Пожалуй, дядюшка понимал Серафима даже лучше, чем тётушка. Вдвоём они ходили на болото, когда им обоим становилось невмоготу. Марь даровала им новую жизнь, но не отпускала, тянула назад, то в трясину, то на торфяники. Только на болоте Серафим чувствовал себя по-настоящему живым. Только там окружающий мир делался чуть ярче, чуть объёмнее.
Серафим никогда не спрашивал у дядюшки о его чувствах. Не было в этом нужды, потому что дядюшка явно чувствовал то же самое. Марь не забрала у него душу, но что-то всё-таки оставила себе на память. Серафиму иногда казалось, что дядюшка тоскует по безвозвратно потерянному времени.
Их объединяло и ещё кое-что. Они оба были изгоями, людьми без документов, внятного прошлого и ясного будущего. Дядюшка сторонился людей. Собственно, о самом его существовании знали лишь единицы. Но даже они не подозревали, кто он на самом деле.
Правду знала лишь Катюша, выросшая из маленькой ясноглазой девочки в красивую девушку. Она знала и про собственного деда, и про Серафима. Ей никто ничего не рассказывал, но кровь – не водица. Или наоборот водица? Тёмная болотная водица, нашёптывавшая своим девочкам тайны, показывавшая сны и дарившая удивительные силы?

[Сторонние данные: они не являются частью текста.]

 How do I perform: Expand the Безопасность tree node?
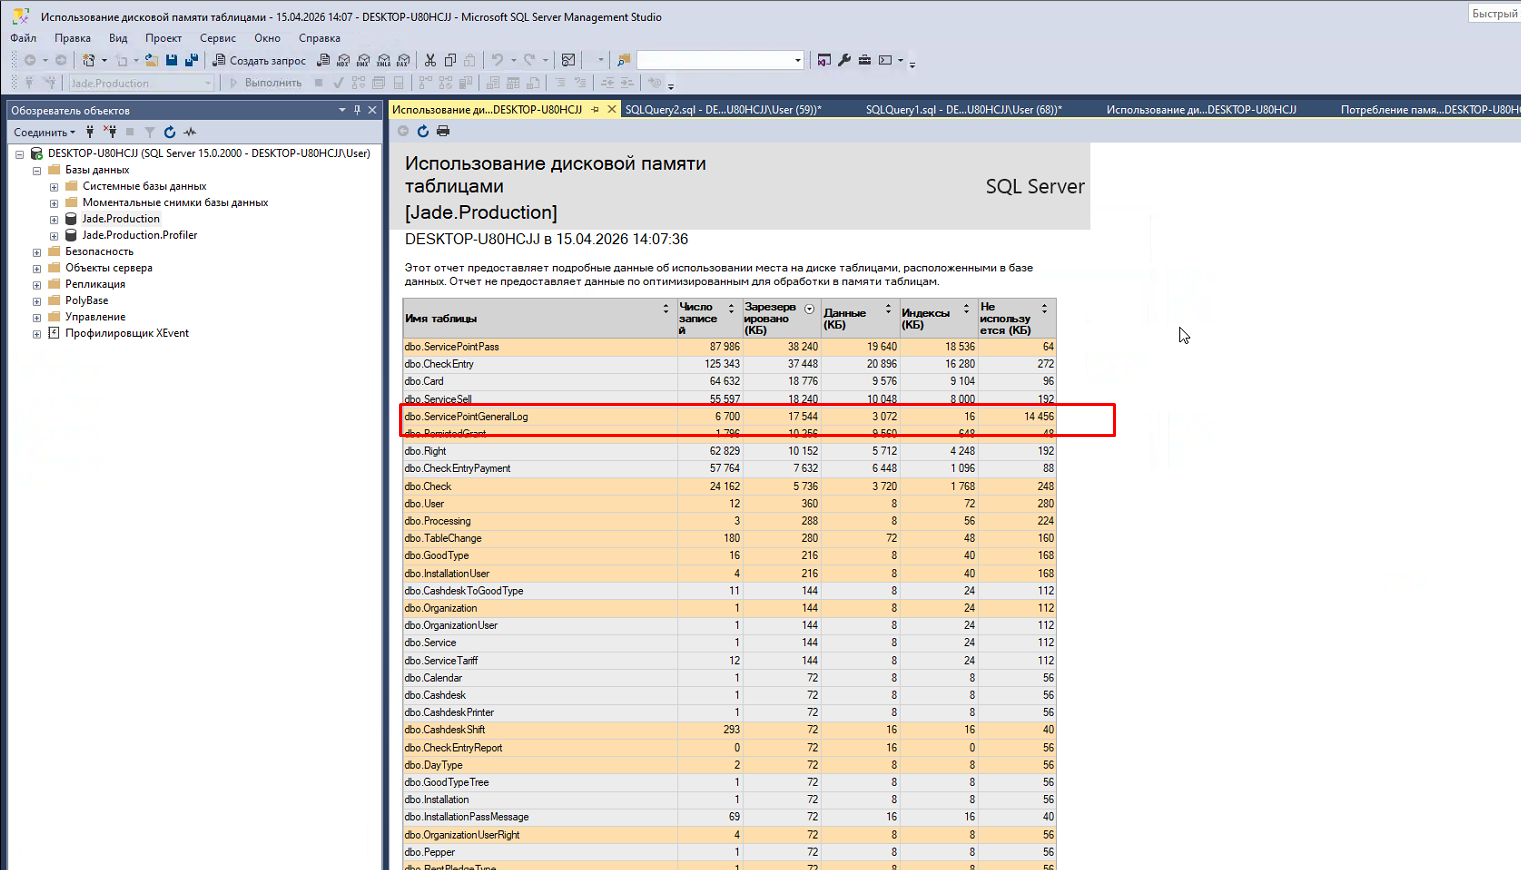(x=37, y=252)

Пожалуй, так оно и было, потому что появлению Серафима Катюша не удивилась. Она, как и тётушка, обняла его, прижалась щекой к его впалой груди, чтобы проверить, бьётся ли его сердце. Сердце билось, и Катюше этого было достаточно. А Серафиму было достаточно того, что не придётся вычёркивать её из короткого списка «своих» людей. «Своих» у него было всего четверо: тётушка Марфа, дядюшка Гордей, Катюша и Феликс.
Феликс, пожалуй, был чуть больше своим, чем остальные. Жизнь его не пощадила, и выглядел он едва ли не старше самого Серафима, но в душе оставался тем же наивным мальчишкой. Феликс, как и Катюша, принял его без лишних расспросов. Если его и удивил тот факт, что Серафим за прошедшие годы совсем не изменился, то виду он не подал. И вопросов, где Серафим был все эти годы и чем занимался, задавать не стал, а просто порадовался его возвращению.

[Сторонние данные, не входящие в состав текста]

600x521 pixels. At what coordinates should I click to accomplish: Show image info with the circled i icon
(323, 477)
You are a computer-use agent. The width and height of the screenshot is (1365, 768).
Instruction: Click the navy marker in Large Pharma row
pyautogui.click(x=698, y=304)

Сестра Серафима умерла два года назад. Её сын, который был немногим старше Катюши, обосновался в городе. Пожалуй, племянник был пятым в списке «своих» людей, но вмешиваться в его жизнь Серафим не планировал. Для начала ему стоило разобраться с собственной судьбой.
Серафим разобрался. Как смог, так и разобрался. Он выбрал пусть и не самый законный, но самый короткий путь. Тот путь, который подсказало ему болото.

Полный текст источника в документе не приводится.